** Opening Records for the exercise block **

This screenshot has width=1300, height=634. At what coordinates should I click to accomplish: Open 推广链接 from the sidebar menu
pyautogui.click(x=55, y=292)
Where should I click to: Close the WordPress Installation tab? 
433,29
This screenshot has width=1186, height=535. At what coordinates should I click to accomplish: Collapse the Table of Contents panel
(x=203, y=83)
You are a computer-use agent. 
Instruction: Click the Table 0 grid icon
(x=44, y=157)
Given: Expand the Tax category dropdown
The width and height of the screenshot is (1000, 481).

** Closing Records for the exercise block **

- [Exercise brief]
Keep the wording exact. Give all of the records again.

- [Answer below]
This screenshot has width=1300, height=634. At what coordinates should I click to accomplish: Open 推广链接 from the sidebar menu
pyautogui.click(x=55, y=292)
Where should I click to: Close the WordPress Installation tab? 
433,29
This screenshot has width=1186, height=535. At what coordinates should I click to accomplish: Collapse the Table of Contents panel
(x=203, y=83)
You are a computer-use agent. 
Instruction: Click the Table 0 grid icon
(x=44, y=157)
Given: Expand the Tax category dropdown
The width and height of the screenshot is (1000, 481).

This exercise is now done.